Há muito tempo atrás, os Guardiões do Universo, considerados a raça mais antiga, dividiram o Universo em 3600 setores e designou a Tropa dos Lanternas Verdes para protegê-los desde então. Valendo-se da energia verde da vontade dos seres viventes, a paz reinou por incontáveis gerações. Porém, ao enfrentar um inimigo tão antigo quanto o próprio Universo, Abin Sur, o Lanterna do Setor 2814, acaba gravemente ferido e vem até a Terra, pertencente a seu setor, para que o anel possa escolher um sucessor. O escolhido é Hal Jordan, um narcisista, egoísta e exibido piloto de testes da Ferris Aeronáutica. Será ele capaz de vencer seus maiores medos e se tornar um Lanterna Verde?
AVISO: PODE CONTER SPOILERS!
Lanterna Verde é um dos filmes que eu estava esperando para esse ano. Um de meus personagens favoritos nas HQs e possivelmente, uma das mitologias mais ricas da história dos quadrinhos. Talvez por isso, tenha me decepcionado.
Vejam bem, LV não é um filme ruim, mas tampouco chega a ser bom. Tentaram colocar coisas demais em pouco tempo de filme, e acabaram por ou deixar coisas em aberto, ou apenas não dar a devida atenção. O filme começa bem, a história dos Guardiões e da Tropa é bem contada e costurada, porém é quando chegamos a Hal Jordan que a coisa fica ruim. Ryan Reynolds ficou bem caracterizado no personagem, assim como seu par, Carol Ferris (Blake Lively – PS.: procurem no Google Imagens, não vão se arrepender), mas a história começa a envolver elementos demais nesse ponto. Os Lanternas, Hal Jordan e seu dilema pessoal, a passagem do anel (ÔPA!) e, enfim, o surgimento do vilão.

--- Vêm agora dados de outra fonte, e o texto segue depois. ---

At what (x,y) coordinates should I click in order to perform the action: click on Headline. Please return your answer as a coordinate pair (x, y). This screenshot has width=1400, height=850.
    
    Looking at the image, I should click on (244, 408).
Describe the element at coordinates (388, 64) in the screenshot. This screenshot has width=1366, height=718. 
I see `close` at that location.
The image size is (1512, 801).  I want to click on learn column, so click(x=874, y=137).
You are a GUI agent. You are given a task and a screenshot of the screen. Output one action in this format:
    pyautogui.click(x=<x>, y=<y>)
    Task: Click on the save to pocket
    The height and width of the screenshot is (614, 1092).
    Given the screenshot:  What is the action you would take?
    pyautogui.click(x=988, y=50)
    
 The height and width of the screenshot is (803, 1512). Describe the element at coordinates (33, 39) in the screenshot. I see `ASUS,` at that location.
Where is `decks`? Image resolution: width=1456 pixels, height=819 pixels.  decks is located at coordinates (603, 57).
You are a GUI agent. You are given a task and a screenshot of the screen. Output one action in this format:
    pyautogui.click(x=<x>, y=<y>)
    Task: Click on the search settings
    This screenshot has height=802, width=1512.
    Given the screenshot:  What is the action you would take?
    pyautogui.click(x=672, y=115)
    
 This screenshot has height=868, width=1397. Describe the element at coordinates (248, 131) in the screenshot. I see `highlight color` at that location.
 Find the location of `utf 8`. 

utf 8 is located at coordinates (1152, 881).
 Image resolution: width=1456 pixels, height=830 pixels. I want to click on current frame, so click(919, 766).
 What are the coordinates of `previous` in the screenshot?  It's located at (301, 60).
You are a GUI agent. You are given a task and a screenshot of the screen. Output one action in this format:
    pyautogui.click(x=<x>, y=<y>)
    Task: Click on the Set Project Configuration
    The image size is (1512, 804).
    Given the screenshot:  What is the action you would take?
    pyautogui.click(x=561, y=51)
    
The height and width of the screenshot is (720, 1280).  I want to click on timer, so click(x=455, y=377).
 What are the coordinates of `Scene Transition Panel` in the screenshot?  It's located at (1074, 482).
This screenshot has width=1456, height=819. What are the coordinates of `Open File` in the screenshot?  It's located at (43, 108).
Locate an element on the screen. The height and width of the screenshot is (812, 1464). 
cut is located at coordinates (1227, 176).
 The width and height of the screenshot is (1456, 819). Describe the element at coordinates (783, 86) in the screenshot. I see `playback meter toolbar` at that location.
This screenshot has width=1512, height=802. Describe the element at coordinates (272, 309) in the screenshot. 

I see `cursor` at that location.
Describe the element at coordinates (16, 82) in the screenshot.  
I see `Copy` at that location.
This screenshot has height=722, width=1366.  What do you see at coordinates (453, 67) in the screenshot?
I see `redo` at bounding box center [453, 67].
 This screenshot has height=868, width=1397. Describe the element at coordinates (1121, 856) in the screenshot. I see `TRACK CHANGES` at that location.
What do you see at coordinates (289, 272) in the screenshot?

Quem acompanhou as notícias sobre o filme, durante sua produção, sabe que houve um roteiro original, um roteiro reescrito e supostas cenas refilmadas após a bagaça estar pronta. E dá para notar no filme que muita coisa foi colocada depois. Por exemplo, a presença de Parallax e várias referências a quadrinhos mais recentes parecem ter vindo exclusivamente dessa revisão de roteiro. Geoff Johns (escritor do LV e consultor da produção) parece ter forçado bastante para encaixar coisas que não entraram originalmente. Assistindo o filme, essa impressão é maior ainda. Parece que existiam dois filmes, com direções diferentes e que foram mesclados (de forma porca).
Para não dizer que o filme só tem pontos negativos, apesar de puxado para o lado cômico, as primeiras experiências de Hal Jordan com o anel (essa frase poderia ter ficado mais gay? Acho que não!) são divertidas. Sem contar a aparição dos medalhões da Tropa: Sinestro, Tomar-Re e Kilowog, que bem que poderiam ter mais participação em tela.
É um novo enfoque na mitologia, e, diga-se de passagem, deixou o filme pronto para uma continuação. Espero somente que a equipe do primeiro filme (menos o diretor, que já disse que não volta) consigam aprender com os erros do primeiro e possam melhorar. Afinal, Sinestro já tem seu caminho pronto para o próximo filme, e já foram dadas todas as pistas para Carol assumir o manto de Safira Estrela. Enfim, esperemos.